(Sayfa alıntısı):
PEARL HARBOUR,
ANKARA
GEMİSİ, ÇORLULU ALİ
PAŞA CAMİİ
ŞADIRVANI...
Pearl Harbour'u bilirsiniz herhalde...
Bilmeyenlere de
geçen yıllarda filmi
öğretti. Japon uçakları Amerikan donanmasını bir sabah ansızın bastılar
ve tam 96 zırhlıyı batırdılar...
Oysa Hawaii'deki bu limanda, 97
donanma gemisi vardı..
Birine dokunmadılar.
.
Niye?
Çünkü o geminin tepeden bakılınca bembeyaz görünen
güvertesinde bir kızıl haç vardı... O hastane gemisi idi... Bombalar ve
kamikazelerle dalan Japon uçakları hastane gemisine dokunmadılar. Çünkü o
gemi orada, öldürmek değil, yaşatmak için demirliydi..

(Gösterilen malzeme):
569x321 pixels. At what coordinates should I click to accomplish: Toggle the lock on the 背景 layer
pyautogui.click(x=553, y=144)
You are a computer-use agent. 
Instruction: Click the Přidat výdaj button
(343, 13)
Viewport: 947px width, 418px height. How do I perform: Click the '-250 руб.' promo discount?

--

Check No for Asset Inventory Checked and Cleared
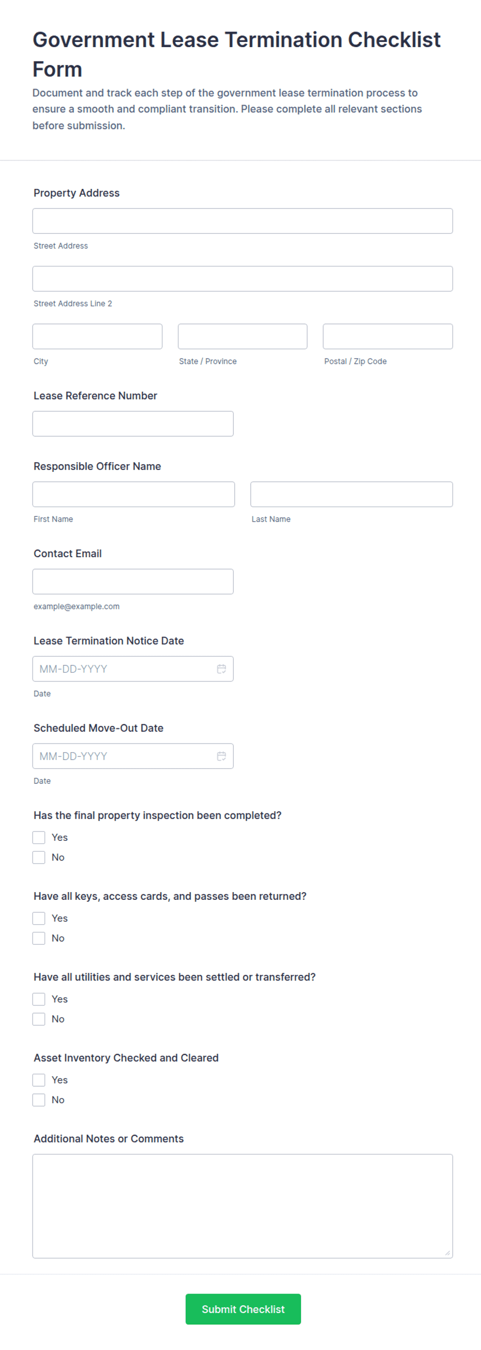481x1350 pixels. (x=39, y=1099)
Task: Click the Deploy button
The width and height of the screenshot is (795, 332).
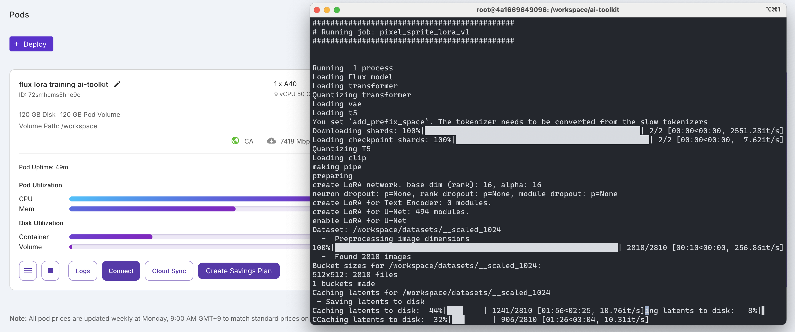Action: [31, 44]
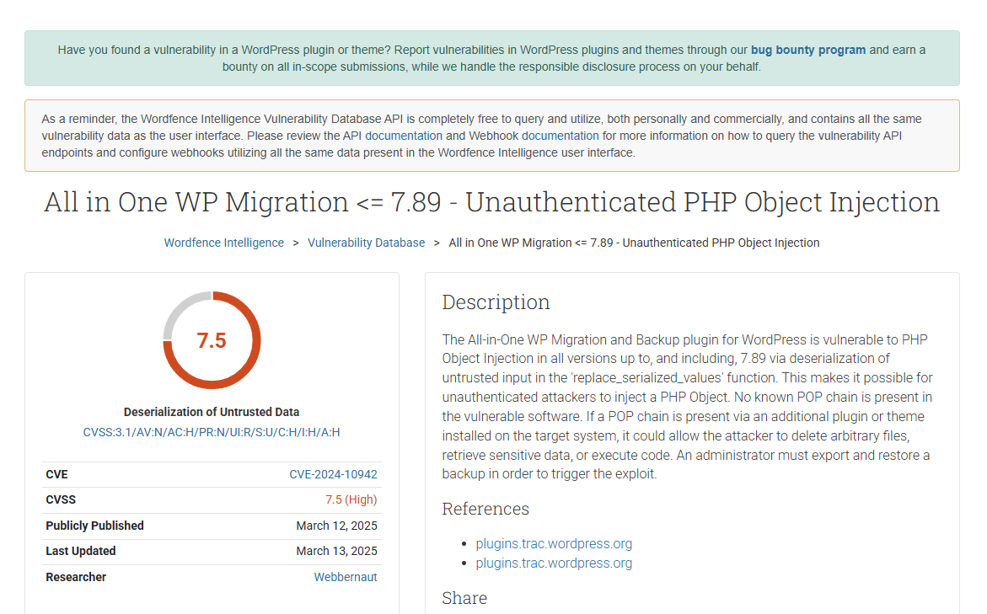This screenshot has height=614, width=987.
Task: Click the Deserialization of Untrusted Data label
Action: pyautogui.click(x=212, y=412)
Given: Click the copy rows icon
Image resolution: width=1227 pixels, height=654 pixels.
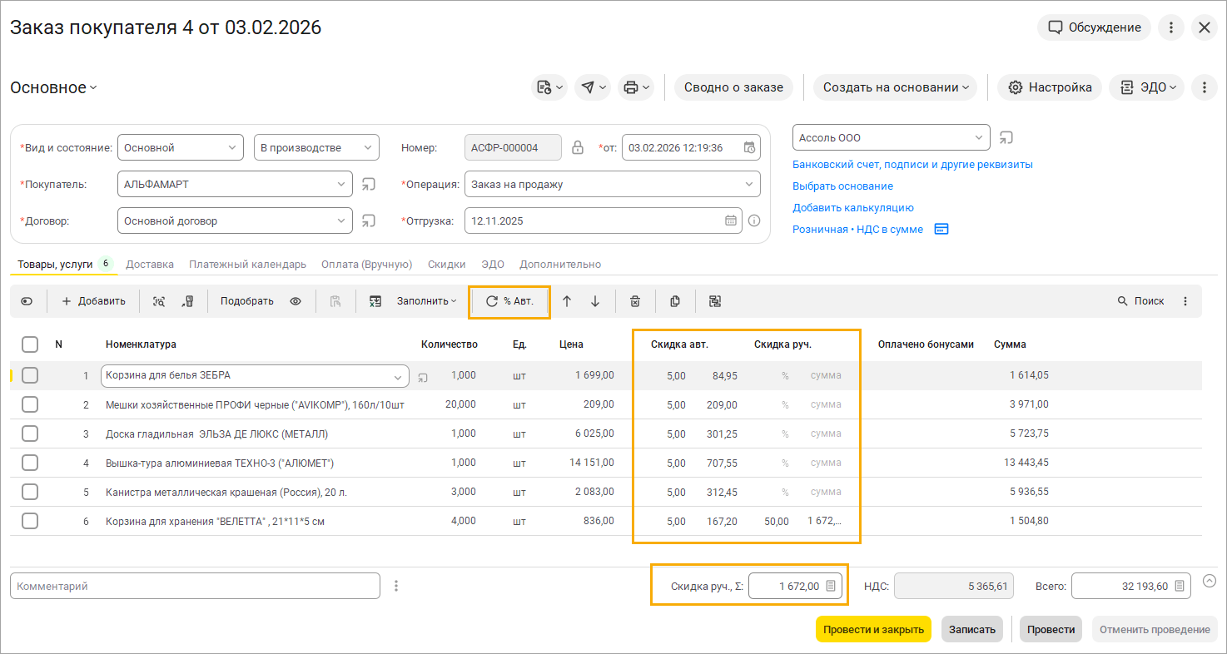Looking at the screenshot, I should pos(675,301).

--

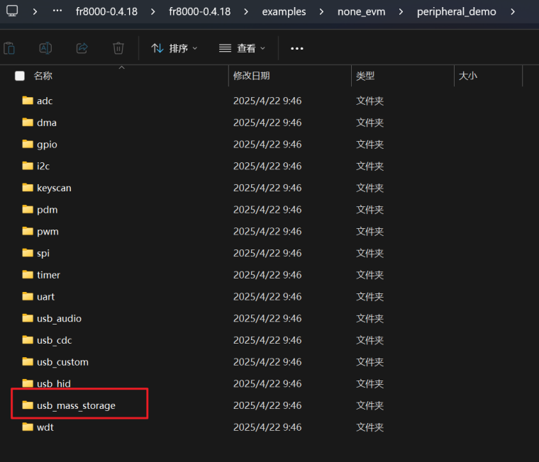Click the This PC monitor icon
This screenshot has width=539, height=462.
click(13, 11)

(Yapılacaklar):
**a.** Pearl Harbour yazısında "Pearl Harbour'u bilirsiniz" sözcüklerinin bulunduğu yerden başlayın, "96 zırhlıyı batırdılar..." sözcüklerinden sonra durun ve aradaki bölümü aynen yazın.
**b.** Pearl Harbour yazısına göre Japon uçaklarının dokunmadığı geminin güvertesinde ne vardı?
**c.** Pearl Harbour yazısını iki cümleyle özetleyin.

(Yanıtlar):
**a.**
Pearl Harbour'u bilirsiniz herhalde...
Bilmeyenlere de
geçen yıllarda filmi
öğretti. Japon uçakları Amerikan donanmasını bir sabah ansızın bastılar
ve tam 96 zırhlıyı batırdılar...

**b.** Bir kızıl haç vardı.

**c.** Japon uçakları Pearl Harbour'daki Amerikan donanmasını bir sabah ansızın bastı ve limandaki 97 gemiden 96'sını batırdı. Dokunmadıkları tek gemi, güvertesinde kızıl haç bulunan ve orada öldürmek için değil yaşatmak için demirli duran hastane gemisiydi.